Dans le Nord, l'attitude devient rapidement autre, car s'agissant d'un élément presque exclusivement urbain, l'assimilation aux mœurs ambiantes est plus facile. La couleur mise à part, le Noir s'américanise beaucoup plus vite et souvent plus complètement que nombre d'immigrés européens. Du reste, ne peut-il faire valoir qu'il est un Américain de trois siècles ? Oubliant volontairement sa lointaine ascendance africaine, il entend ne se réclamer que de la tradition du nouveau monde. Dans le milieu, plus anonyme, des grandes agglomérations de l'Est ou du Centre il est certainement mieux traité que ses frères du Sud, mais, dans [p. 71] la mesure où il est plus évolué qu’eux, il souffre aussi davantage des discriminations dont il est l'objet, et le fait même d'avoir des droits civils lui rend plus amer de se voir refuser les droits sociaux.

Il cesse, dans ces conditions, d'être soumis et obséquieux selon la formule du « Moi, bon Nègre », pour devenir revendicatif et souvent même insolent. Se sentant de moins en moins différent par la façon de vivre de ceux qui l'entourent, il tend à supporter impatiemment un ostracisme qui lui rappelle à tout instant que la couleur de sa peau n'a pas changé.

Dans le Nord comme dans le Sud, l'attitude des Noirs entre eux est significative de l'idée qu'ils se font d'eux-mêmes et de leur statut. Ils considèrent l'hérédité servile comme humiliante et les descendants d'ancêtres libres n'aiment pas se mêler aux autres, mais ils restent néanmoins marqués par l'atmosphère et la hiérarchie de l'esclavage : à la façon de tels butlers anglais du XIXe siècle, les petits-fils d'esclaves ayant servi les familles des planteurs les plus aristocratiques en conçoivent quelque vanité. On dirait qu'ils continuent de tout juger en fonction de la race dominante, par exemple la teinte de leur peau, d'autant plus estimée qu'elle sera moins foncée et dont ils observent les nuances avec une invraisemblable subtilité. Voici, selon l'American Mercury de Mencken, l'extraordinaire palette cutanée selon laquelle ils se distinguent entre eux : « noir, brun, brun foncé, jaune, brun-rouge, jaune-foncé, brun-noir, chocolat, gingembre, clair, brun-clair, rouge, rosé, tanné, olive, cuivré, bleu, crème, noir-brut, noir-atténué, bronzé, banane... ». Il est connu qu'une négresse épousera plus volontiers un homme plus pâle qu'elle. Par contre un pasteur, un agitateur auront plus d'influence s'ils sont très noirs, sans doute parce qu'ils ne peuvent « passer ».
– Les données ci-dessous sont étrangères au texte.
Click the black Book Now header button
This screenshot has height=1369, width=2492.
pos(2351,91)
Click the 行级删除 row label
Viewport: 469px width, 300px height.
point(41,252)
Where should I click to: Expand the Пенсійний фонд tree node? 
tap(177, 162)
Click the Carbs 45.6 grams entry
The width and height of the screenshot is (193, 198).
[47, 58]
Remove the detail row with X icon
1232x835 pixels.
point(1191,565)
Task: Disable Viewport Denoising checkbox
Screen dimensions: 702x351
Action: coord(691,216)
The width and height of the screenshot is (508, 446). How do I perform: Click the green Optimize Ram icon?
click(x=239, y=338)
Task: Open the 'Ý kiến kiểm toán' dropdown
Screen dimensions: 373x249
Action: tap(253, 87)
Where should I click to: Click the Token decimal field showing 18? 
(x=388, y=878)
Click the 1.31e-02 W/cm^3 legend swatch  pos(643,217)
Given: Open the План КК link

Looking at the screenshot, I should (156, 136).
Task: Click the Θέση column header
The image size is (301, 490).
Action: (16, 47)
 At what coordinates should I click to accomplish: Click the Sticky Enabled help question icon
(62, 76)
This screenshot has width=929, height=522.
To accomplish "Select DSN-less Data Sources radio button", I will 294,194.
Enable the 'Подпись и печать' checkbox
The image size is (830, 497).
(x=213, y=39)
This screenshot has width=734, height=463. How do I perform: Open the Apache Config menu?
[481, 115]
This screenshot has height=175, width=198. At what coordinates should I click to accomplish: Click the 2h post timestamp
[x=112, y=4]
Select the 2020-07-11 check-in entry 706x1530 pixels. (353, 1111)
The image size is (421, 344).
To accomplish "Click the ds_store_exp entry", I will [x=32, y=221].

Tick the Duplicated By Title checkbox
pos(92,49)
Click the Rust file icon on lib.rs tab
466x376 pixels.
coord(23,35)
« Passer », quand on est déjà de complexion claire, c'est réussir à se faire passer pour Blanc. L'opération se pratique de plusieurs façons. On peut « passer » exceptionnellement et temporairement, se glisser sans être reconnu dans un restaurant ou un théâtre, mais celui qui change de statut ethnique le fait généralement sans esprit de retour. La pratique est courante et l'on estime à 20 000 ou 30 000 annuellement le nombre de ceux qui se perdent ainsi dans l'océan blanc. Les Noirs semblent indulgents pour ces désertions : ils connaissent trop bien leur lourd handicap pour ne pas comprendre qu'on essaie de s'en libérer. Il arrive cependant que des hommes de couleur ayant déserté [p. 72] leur race soient saisis d'un scrupule et rentrent volontairement dans leur famille ethnique d'origine : un interlocuteur, rencontré à Atlanta et pris par moi pour un Blanc, m'a ensuite déclaré qu'il était Nègre, qu'il avait « passé », puis qu'il avait rallié sa race, par apostolat et pour la servir.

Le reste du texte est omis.